Word on the street—by which I mean Instagram—is that former New York Knicks star Stephon Marbury is planning to bring back his Starbury line of basketball shoes. That’s big news, because Starburys fill a much-needed niche: Affordable sneakers, effectively marketed.
In 2006, at least, the sneakers cost less than $15. That’s in steep contrast to most ball-player-endorsed shoes, which can cost over 10 times that amount. And while Marbury is not the first player to offer discount shoes (remember Shaquille O’Neal’s shoes?), he actually wore his own line during NBA games, suggesting that these were not second-tier products. In numerous media interviews, Marbury has said he wanted to make a shoe that families like his own, while he was growing up, could afford. “I grew up in the ghetto,” Marbury, who lived in a Coney Island housing project, told the New York Daily News in 2006. “I grew up on food stamps. I know what it’s like not to have money. I understand how kids feel when they walk into a store and see a pair of shoes they can’t afford.”

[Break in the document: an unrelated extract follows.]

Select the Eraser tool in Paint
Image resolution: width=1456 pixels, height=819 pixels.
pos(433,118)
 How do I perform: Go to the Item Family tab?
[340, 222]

Starburys fill a much-needed niche: Affordable sneakers, effectively marketed.
The shoe—and its promotional campaign—were unlike anything marketers had seen before. It wasn’t long before business textbooks included Starburys in case studies. International Cases in the Business of Sport, for example, highlighted the fact that Marbury orchestrated a “shoe tour,” during which he visited stores and signed footwear for fans. “The typical NBA player spends considerable time and effort trying to avoid fans or signing autographs,” the book notes. Marbury’s approach was “truly revolutionary.”
In addition, the shoes came out about 15 years after the beginning of a different kind of revolution in NBA marketing: the advent of expensive basketball shoes aimed at ordinary kids, especially black American teens. Research from the time found that black American teens were highly affected by TV sneaker ads featuring black NBA stars like Michael Jordan and Kobe Bryant. (Remember, kids usually prefer role models of their own race and gender.) Among a sample of black American public high school students in Houston—half of whom came from households earning $30,000 a year or less—the large majority were wearing basketball shoes at the very moment researchers talked to them.

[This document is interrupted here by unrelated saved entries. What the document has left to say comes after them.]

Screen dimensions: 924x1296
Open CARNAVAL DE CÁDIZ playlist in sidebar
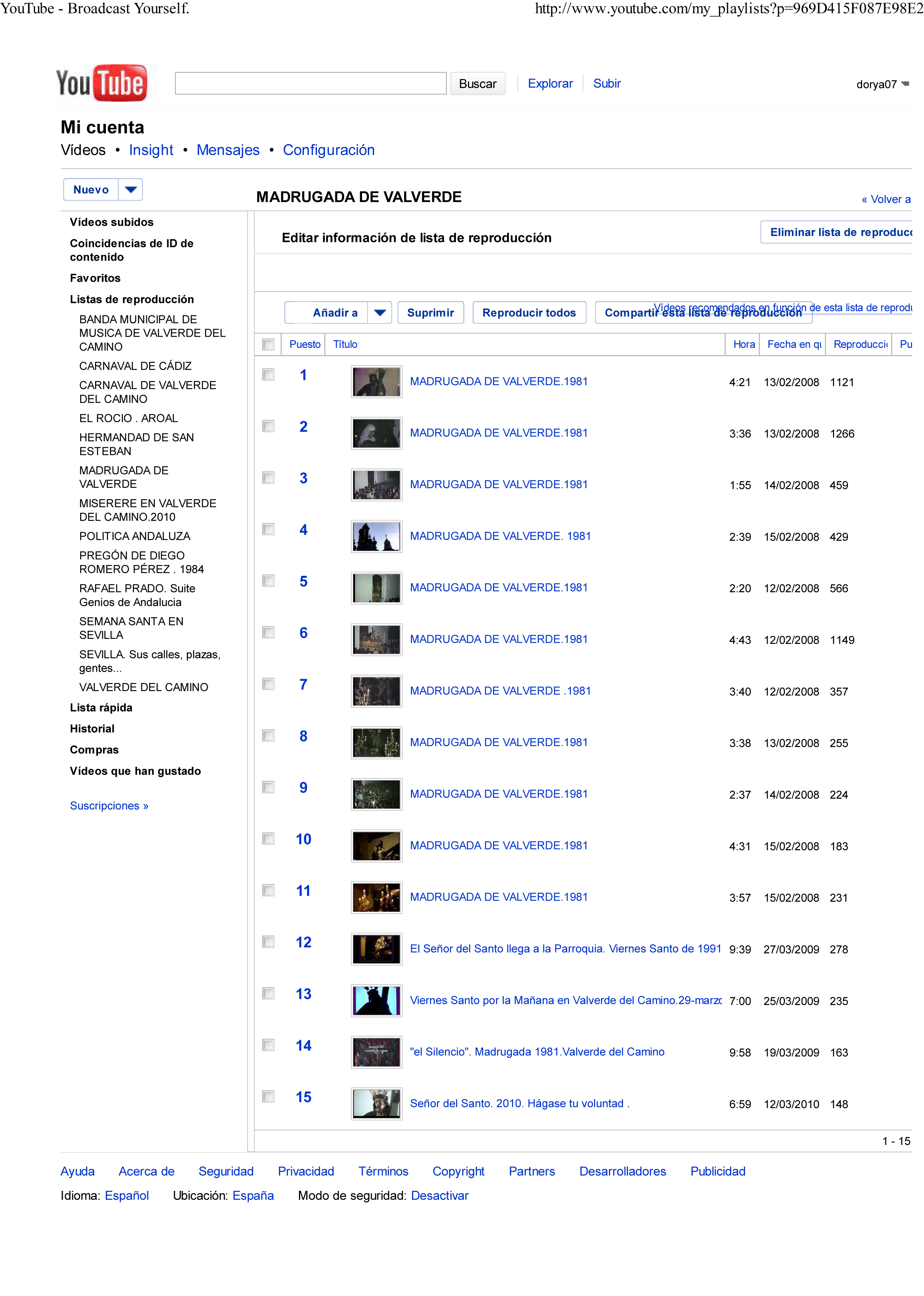[x=135, y=366]
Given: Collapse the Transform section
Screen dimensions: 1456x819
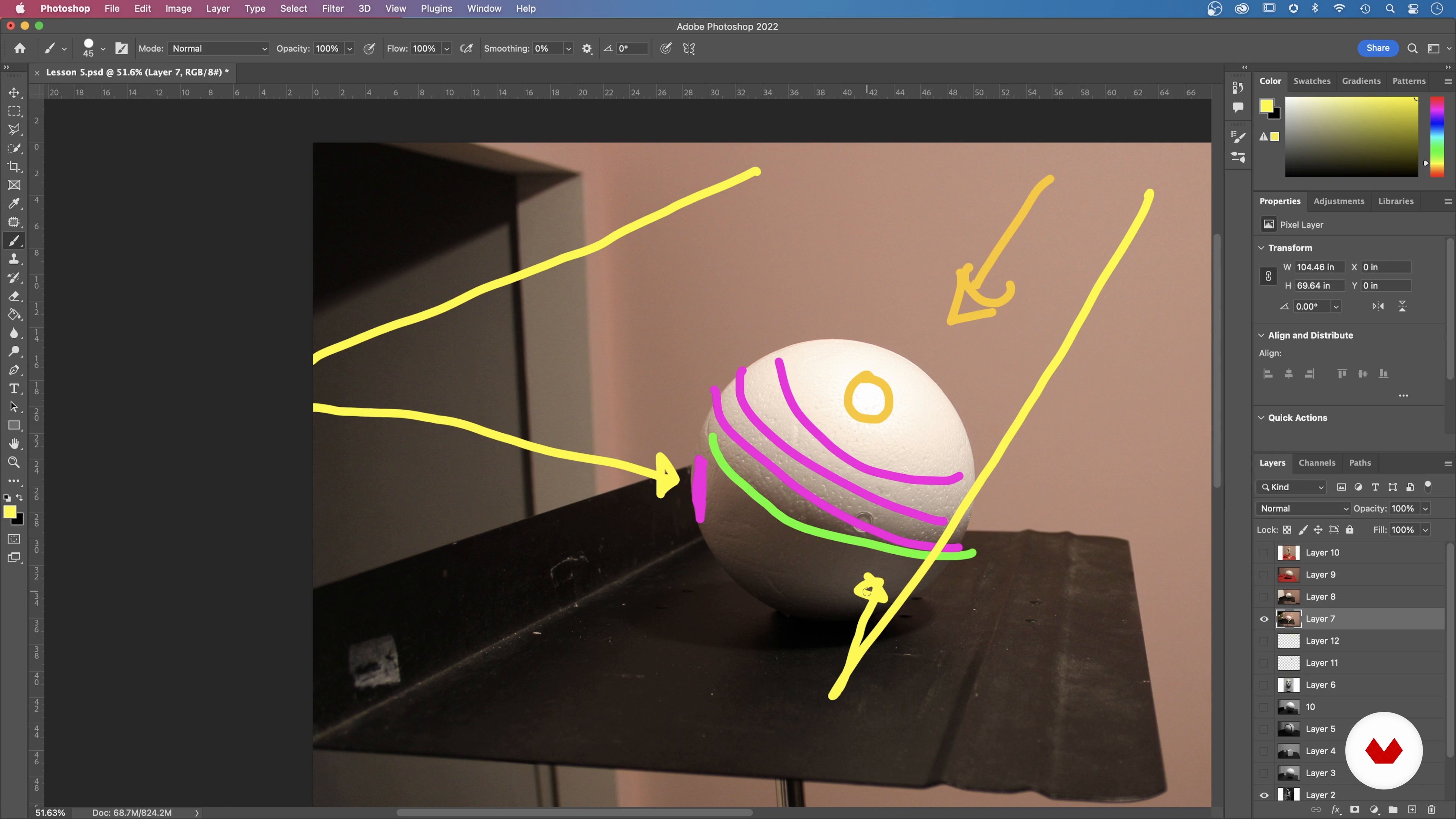Looking at the screenshot, I should coord(1261,248).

As many scholars have noted, stars’ basketball shoes’ scarcity and just-out-of-reach pricing are part of their appeal. But that high cost can cause strife for kids. In that Houston high school, for example, 14 percent of students said they owned shoes that cost $100 or more. Almost half had fought with their parents over their purchase of the shoes. It’s no surprise, then, that the sneakers are targets for theft. Writer Stephen A. Crockett Jr., a “recovering sneaker fiend,” has written movingly about dying for sneakers:
I’m tired of kids dying to be fresh. A week ago I wrote a piece comparing Nike to the notoriously cold-blooded and equally business savvy drug kingpin Stringer Bell from HBO’s “The Wire.” In it, I asked Nike to own up to the violence that comes with dangling limited amounts of sneaker dope to sneaker fiends. And I wanted them to see what this is doing to kids and parents in a recession.

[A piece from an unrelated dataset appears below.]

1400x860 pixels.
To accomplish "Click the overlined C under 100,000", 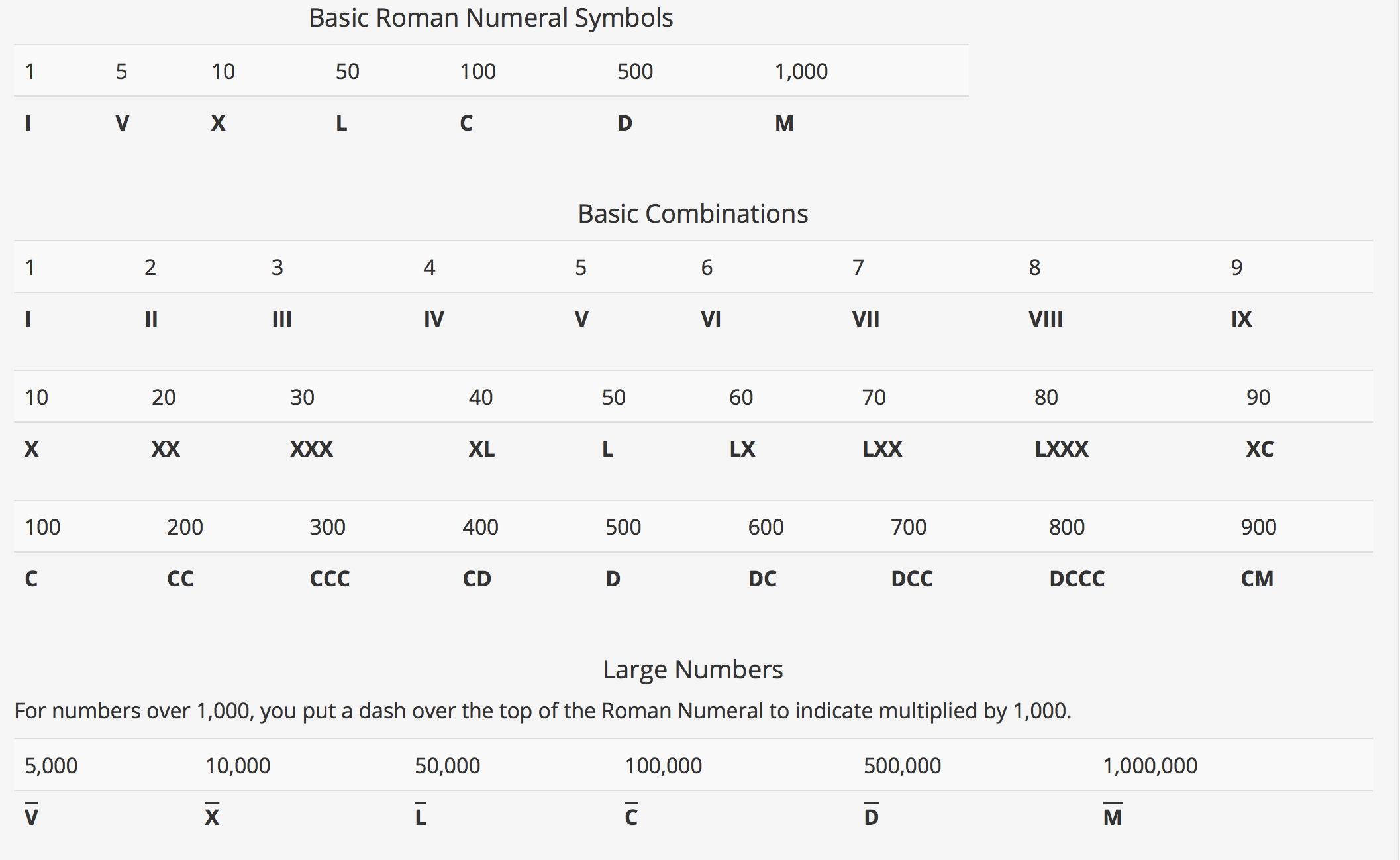I will tap(631, 817).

Starbury sneakers were different. One sports-industry consultant even told the New York Daily News he didn’t think the shoes and their campaign were a “publicity stunt,” despite their launching at a time when Marbury’s popularity was flagging. “I think he did it out of altruism,” the consultant, Marc Granis, said. “I think he truly believes the cost of sneakers has gotten out of control.”